AIM OF THE EXERCISE:
Each line below with the word "Options" needs to be copied.

═══ MATERIAL PROVIDED ═══

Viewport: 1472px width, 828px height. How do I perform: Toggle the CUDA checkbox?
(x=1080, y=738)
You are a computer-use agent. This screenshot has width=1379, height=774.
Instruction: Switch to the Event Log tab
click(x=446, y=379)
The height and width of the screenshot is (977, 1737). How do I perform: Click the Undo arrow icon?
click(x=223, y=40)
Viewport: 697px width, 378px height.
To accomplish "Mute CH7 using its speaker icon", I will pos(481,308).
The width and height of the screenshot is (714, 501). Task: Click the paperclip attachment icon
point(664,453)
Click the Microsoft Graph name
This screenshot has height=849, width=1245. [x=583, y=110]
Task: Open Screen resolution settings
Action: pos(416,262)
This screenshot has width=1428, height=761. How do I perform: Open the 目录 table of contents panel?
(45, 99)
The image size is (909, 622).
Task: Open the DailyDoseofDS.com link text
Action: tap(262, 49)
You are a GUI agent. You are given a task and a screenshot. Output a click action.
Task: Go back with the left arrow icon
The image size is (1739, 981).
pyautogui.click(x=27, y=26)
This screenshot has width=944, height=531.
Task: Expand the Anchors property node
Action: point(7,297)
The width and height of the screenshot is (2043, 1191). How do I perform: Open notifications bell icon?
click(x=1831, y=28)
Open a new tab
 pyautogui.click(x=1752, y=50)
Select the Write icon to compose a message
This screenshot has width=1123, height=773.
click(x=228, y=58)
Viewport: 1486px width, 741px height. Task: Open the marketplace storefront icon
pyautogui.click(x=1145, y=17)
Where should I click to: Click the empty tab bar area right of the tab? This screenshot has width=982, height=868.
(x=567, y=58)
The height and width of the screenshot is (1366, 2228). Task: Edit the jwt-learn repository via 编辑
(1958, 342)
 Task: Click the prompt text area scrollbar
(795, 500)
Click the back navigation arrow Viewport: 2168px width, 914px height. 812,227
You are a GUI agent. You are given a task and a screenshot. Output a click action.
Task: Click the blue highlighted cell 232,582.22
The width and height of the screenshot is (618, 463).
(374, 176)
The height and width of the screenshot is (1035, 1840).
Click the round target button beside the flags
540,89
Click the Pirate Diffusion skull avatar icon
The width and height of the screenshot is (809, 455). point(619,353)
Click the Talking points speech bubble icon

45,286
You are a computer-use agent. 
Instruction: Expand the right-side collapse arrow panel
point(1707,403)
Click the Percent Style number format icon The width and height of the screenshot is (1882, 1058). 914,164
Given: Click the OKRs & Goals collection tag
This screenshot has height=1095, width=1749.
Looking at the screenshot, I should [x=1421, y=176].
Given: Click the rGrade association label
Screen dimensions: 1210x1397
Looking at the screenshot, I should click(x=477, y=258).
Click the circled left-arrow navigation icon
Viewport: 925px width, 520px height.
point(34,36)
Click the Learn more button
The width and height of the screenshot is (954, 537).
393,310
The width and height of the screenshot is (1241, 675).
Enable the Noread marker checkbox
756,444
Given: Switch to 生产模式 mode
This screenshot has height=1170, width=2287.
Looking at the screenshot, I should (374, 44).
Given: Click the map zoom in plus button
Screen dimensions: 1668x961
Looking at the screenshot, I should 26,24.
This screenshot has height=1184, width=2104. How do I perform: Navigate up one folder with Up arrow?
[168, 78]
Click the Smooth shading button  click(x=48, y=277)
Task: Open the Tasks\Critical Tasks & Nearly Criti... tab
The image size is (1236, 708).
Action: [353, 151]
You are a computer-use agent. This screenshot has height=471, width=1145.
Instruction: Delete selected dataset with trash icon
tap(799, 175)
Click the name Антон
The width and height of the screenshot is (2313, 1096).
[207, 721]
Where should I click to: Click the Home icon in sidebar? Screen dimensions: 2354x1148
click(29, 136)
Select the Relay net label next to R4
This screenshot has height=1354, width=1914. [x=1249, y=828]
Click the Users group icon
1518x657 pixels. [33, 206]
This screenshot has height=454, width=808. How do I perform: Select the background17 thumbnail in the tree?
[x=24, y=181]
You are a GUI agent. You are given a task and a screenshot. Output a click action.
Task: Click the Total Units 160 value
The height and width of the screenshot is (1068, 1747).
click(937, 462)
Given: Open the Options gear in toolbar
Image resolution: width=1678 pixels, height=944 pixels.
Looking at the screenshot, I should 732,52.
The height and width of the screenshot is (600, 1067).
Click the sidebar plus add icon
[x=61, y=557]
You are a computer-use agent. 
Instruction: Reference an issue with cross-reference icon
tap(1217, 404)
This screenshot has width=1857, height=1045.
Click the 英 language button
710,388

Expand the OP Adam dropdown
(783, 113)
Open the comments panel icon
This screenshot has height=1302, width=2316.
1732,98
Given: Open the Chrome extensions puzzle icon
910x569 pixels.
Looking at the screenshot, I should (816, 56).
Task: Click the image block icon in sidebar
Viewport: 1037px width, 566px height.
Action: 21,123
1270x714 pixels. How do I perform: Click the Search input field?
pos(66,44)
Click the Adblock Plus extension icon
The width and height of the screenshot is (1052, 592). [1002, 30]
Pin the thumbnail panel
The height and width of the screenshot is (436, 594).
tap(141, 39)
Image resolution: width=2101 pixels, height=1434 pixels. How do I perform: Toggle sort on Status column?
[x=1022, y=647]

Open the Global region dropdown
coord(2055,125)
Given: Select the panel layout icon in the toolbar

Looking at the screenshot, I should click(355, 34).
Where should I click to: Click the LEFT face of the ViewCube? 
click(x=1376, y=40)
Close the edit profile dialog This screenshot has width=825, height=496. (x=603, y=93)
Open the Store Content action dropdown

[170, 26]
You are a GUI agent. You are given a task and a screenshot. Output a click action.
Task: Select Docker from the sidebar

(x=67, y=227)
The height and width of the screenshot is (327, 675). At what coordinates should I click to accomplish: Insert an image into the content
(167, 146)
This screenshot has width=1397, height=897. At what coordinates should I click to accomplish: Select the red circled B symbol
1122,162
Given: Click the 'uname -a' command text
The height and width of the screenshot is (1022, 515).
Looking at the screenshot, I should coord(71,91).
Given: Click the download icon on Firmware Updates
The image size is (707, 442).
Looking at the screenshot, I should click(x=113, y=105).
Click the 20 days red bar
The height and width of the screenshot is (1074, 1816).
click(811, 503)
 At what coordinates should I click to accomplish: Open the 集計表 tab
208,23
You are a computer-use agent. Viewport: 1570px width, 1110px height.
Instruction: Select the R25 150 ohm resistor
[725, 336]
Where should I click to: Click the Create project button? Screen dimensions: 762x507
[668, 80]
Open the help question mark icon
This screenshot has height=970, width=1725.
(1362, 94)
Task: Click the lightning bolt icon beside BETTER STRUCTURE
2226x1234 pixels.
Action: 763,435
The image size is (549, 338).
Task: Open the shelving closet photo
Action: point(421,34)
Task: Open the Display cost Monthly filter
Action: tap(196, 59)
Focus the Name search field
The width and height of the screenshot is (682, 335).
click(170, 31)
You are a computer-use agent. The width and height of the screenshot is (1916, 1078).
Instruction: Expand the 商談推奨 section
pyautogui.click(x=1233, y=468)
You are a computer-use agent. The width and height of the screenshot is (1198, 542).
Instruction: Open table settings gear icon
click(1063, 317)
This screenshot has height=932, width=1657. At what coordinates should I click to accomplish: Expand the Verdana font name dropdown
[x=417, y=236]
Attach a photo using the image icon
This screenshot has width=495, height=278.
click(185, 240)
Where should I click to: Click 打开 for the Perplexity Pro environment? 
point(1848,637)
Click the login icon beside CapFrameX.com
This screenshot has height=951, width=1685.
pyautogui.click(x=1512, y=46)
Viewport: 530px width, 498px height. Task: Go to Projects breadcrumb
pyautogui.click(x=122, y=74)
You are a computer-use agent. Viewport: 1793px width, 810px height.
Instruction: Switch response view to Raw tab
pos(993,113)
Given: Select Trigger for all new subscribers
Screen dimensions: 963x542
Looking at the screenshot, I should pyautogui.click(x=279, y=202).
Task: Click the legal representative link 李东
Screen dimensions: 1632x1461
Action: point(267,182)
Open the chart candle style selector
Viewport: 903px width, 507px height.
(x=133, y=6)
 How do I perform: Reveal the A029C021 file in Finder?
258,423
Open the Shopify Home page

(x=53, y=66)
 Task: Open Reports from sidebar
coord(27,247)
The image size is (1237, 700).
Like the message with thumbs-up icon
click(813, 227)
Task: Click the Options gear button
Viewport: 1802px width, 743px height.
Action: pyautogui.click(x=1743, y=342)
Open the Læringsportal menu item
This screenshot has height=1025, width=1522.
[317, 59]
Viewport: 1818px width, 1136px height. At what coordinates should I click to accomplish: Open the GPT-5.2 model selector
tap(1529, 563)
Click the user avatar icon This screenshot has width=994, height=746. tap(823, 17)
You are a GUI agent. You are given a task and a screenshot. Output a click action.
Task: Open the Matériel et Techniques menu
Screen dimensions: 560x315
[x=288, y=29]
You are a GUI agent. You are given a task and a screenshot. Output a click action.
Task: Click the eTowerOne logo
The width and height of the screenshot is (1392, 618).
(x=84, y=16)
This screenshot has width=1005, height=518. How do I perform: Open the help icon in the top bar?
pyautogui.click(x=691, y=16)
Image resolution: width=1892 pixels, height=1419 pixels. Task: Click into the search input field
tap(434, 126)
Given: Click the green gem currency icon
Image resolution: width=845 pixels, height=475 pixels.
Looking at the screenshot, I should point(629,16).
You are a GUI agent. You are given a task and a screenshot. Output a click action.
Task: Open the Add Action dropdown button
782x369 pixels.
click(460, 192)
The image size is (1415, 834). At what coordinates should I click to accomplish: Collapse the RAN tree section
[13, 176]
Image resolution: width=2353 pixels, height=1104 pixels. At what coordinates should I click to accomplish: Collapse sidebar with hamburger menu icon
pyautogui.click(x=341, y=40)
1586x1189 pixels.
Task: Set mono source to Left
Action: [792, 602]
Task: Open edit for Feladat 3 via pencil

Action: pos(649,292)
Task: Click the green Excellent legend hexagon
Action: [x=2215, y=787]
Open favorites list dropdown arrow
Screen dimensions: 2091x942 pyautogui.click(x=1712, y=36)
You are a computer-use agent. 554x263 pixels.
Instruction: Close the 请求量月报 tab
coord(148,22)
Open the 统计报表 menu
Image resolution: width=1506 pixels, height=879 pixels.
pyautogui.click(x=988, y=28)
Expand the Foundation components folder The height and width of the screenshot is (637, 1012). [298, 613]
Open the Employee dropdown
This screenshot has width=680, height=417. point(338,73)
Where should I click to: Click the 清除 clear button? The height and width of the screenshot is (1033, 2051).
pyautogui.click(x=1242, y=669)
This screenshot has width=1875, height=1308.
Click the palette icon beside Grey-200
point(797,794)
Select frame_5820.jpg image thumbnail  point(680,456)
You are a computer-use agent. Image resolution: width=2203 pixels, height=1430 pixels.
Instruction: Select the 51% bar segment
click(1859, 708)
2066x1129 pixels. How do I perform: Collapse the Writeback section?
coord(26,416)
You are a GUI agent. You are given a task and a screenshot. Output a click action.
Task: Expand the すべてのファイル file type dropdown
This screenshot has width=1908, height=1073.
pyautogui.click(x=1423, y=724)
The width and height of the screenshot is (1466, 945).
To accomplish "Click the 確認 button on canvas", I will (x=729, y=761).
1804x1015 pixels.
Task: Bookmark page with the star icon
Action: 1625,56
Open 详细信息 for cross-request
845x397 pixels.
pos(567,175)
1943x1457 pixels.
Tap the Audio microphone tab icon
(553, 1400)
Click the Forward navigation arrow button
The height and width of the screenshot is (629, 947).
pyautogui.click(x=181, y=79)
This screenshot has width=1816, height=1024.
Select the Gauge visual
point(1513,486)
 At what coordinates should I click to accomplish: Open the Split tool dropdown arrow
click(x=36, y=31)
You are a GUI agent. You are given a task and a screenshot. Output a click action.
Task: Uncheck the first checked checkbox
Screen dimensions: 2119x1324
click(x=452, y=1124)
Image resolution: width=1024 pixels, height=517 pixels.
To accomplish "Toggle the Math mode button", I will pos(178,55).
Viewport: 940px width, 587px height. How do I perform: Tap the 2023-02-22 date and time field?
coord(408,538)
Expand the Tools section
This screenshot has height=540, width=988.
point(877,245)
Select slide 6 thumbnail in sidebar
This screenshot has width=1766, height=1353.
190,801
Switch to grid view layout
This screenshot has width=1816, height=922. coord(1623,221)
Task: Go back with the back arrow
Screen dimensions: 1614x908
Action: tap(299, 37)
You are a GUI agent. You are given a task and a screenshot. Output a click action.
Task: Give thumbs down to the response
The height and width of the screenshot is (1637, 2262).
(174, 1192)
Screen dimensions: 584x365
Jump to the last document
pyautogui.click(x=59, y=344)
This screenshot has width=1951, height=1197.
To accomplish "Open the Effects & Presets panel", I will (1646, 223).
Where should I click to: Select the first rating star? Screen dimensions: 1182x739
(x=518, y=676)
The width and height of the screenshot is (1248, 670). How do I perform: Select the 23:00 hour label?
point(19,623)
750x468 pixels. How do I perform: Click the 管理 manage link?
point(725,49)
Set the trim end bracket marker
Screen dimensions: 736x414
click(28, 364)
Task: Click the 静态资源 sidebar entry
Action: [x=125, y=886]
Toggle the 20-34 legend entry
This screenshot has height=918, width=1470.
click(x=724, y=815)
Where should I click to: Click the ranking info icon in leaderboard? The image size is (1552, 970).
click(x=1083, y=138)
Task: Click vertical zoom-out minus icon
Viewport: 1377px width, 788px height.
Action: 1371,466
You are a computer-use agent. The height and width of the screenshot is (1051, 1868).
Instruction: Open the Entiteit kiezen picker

═══

TASK RESPONSE:
Given: Open the Options gear in toolbar
Task: Click the Options gear button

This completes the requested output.